====== Извлечённые записи ======

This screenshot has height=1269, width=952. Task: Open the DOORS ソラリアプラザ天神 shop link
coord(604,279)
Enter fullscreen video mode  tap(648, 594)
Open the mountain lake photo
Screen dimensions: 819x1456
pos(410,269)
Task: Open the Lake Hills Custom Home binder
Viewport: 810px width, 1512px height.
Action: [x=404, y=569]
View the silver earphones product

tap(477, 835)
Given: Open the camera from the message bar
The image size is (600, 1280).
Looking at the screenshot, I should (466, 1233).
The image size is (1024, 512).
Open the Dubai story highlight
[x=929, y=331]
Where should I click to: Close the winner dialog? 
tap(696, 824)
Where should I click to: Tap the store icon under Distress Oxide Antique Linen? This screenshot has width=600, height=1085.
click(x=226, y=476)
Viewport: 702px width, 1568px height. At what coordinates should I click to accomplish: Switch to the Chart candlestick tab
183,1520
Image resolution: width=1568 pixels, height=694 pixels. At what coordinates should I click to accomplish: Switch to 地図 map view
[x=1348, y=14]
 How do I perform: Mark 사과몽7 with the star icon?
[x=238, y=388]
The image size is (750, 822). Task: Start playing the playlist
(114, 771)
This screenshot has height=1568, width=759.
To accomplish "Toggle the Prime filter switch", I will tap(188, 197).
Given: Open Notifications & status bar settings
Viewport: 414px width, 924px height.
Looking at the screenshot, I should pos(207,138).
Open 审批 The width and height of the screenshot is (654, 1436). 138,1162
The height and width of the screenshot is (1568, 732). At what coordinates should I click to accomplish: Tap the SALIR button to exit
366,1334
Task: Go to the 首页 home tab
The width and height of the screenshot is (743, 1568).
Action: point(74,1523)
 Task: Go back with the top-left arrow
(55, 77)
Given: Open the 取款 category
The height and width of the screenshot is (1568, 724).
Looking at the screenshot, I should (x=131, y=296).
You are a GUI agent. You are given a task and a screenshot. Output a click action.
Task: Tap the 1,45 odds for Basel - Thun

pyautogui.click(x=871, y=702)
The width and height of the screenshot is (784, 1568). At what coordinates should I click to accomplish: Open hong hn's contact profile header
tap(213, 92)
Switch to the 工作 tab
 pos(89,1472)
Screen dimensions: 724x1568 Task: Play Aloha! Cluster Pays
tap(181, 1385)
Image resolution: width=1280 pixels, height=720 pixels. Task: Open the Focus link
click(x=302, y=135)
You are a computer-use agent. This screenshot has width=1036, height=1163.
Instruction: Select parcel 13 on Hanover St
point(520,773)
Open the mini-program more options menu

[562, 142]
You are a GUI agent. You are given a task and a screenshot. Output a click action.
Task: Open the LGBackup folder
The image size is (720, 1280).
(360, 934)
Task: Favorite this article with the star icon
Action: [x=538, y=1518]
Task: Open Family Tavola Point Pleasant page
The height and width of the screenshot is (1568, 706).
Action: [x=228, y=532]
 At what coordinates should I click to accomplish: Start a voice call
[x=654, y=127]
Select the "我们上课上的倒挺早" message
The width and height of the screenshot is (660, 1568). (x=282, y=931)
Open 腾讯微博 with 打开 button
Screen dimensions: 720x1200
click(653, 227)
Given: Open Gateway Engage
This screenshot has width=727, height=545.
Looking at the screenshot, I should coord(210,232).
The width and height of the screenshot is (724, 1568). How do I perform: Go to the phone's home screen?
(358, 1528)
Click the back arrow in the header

======

▶ **Поставленная задача**
Представь материал от строки с "Viewport: 702px width, 1568px" до строки с "[x=1348, y=14]" включительно в виде CSV из двух столбцов «задание» и «ответ», по строке на каждую пару. Каждое значение должно стоять в отдельном поле в кавычках, а переносы строк надо заменить пробелами.

▶ **Решение задания**
задание,ответ
"Viewport: 702px width, 1568px height. At what coordinates should I click to accomplish: Switch to the Chart candlestick tab","183,1520"
"Image resolution: width=1568 pixels, height=694 pixels. At what coordinates should I click to accomplish: Switch to 地図 map view","[x=1348, y=14]"